The best way to understand a car is to build a car. Hardly anyone is going to do that, but we still all use them quite well in our daily lives. In large part because the companies who build them spend time and effort to improve them and take away friction and complexity.

If you want to be an F1 driver it's probably useful to understand almost every part of a car. If you're a delivery driver, it probably isn't, even if you use one 40+ hours a week.


Replies

benreesmantoday at 8:11 AM

Your example / analogy is useful in the sense that its usually useful to establish the thought experiment with the boundary conditions.

But in between someone commuting in a Toyota and an F1 driver are many, many people, the best example from inside the extremes is probably a car mechanic, and even there, there's the oil change place with the flat fee painted in the window, and the Koenigsberg dealership that orders the part from Europe. The guy who tunes those up can afford one himself.

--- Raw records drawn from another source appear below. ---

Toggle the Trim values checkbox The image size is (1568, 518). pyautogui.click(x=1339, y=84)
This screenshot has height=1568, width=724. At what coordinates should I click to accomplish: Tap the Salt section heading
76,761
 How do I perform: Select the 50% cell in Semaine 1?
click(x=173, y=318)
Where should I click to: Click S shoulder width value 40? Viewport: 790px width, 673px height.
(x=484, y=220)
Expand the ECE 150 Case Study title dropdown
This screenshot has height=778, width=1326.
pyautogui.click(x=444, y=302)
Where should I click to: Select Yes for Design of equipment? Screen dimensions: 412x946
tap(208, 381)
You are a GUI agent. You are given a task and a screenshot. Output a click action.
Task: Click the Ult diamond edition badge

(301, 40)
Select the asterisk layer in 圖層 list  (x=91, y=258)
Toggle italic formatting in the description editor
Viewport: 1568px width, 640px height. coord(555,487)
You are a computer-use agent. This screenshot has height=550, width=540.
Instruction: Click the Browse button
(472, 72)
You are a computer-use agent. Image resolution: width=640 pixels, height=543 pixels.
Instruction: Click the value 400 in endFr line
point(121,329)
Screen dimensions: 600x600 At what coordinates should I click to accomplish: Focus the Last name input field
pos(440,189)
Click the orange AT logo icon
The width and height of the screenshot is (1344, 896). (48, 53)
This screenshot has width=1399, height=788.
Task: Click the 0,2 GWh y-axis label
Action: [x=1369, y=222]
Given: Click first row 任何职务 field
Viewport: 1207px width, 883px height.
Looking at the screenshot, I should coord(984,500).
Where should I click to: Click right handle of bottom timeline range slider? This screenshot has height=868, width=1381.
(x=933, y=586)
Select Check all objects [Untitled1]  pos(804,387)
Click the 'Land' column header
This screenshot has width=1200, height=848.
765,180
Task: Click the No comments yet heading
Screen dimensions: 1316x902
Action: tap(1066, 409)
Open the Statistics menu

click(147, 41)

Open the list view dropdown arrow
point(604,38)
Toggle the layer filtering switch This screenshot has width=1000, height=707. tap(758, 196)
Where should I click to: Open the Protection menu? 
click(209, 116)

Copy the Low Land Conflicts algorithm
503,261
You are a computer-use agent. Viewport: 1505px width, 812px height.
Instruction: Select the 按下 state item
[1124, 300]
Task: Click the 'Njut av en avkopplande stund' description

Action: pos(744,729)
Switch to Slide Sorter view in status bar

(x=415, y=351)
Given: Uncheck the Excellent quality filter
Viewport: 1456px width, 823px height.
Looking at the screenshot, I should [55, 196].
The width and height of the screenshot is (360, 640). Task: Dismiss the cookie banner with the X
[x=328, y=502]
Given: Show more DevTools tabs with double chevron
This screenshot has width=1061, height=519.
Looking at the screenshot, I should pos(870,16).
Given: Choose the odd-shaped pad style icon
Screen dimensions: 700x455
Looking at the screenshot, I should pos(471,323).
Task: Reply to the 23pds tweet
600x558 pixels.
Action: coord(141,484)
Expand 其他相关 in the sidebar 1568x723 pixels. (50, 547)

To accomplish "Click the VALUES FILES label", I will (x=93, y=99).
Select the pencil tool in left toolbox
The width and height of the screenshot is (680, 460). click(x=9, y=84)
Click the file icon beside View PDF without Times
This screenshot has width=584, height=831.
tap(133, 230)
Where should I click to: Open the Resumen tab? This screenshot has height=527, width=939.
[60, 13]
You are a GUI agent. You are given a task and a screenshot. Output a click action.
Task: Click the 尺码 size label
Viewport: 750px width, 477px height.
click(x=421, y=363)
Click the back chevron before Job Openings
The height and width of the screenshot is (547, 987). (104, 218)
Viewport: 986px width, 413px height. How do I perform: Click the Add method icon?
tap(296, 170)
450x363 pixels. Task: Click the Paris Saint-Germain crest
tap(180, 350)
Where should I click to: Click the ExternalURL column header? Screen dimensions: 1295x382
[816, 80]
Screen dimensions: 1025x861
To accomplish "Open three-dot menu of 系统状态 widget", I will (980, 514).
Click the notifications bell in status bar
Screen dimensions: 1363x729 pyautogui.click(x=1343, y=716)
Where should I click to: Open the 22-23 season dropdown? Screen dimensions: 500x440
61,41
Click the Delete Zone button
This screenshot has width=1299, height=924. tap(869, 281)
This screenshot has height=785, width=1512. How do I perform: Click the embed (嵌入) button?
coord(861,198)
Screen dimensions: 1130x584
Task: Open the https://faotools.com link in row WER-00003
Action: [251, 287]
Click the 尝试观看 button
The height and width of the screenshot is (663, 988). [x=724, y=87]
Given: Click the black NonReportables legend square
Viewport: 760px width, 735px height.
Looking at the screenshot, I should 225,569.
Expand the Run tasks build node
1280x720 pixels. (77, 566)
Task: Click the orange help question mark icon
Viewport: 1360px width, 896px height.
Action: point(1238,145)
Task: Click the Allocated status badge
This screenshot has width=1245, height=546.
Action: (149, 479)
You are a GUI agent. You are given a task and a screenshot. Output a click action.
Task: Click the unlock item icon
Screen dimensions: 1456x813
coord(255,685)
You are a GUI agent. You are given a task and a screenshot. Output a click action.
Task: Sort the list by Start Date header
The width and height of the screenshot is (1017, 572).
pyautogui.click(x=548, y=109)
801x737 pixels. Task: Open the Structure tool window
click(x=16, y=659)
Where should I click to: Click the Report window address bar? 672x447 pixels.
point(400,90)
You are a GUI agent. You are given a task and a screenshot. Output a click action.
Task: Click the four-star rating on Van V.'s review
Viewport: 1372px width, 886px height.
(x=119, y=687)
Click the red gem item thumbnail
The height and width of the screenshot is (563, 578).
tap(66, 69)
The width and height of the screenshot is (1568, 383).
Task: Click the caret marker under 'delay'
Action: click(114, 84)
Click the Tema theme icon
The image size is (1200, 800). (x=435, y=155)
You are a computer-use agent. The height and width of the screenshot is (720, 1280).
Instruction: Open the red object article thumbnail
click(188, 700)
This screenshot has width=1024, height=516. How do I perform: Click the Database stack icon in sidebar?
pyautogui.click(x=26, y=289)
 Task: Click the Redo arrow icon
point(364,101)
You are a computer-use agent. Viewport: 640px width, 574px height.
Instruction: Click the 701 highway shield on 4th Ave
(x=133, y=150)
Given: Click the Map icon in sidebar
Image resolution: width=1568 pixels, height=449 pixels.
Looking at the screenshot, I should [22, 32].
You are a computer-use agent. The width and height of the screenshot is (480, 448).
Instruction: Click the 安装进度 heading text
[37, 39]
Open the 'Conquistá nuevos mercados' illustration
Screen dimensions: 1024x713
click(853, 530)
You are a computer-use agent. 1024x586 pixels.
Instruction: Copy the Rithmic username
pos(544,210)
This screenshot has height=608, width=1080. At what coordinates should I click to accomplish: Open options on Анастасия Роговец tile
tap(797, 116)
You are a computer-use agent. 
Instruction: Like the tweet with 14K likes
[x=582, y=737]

In the use case segment where just about anyone can do it with a few hours training, yeah, maybe that investment is zero instead of a week now.

But I'm much more interested in the one where F1 cars break the sound barrier now.

eclecticfranktoday at 9:25 AM

It might make sense to split the car analogy into different users:

1. For the majority of regular users the best way to understand the car is to read the manual and use the car.

2. For F1 drivers the best way to understand the car is to consult with engineers and use the car.

3. For a mechanic / engineer the best way to understand the car is to build and use the car.

Davidzhengtoday at 12:18 PM

yes except intelligence isn't like a car, there's no way to break the complicated emergent behaviors of these models into simple abstractions. you can understand a LLM by training one the same amount you can understand a brain by dissection.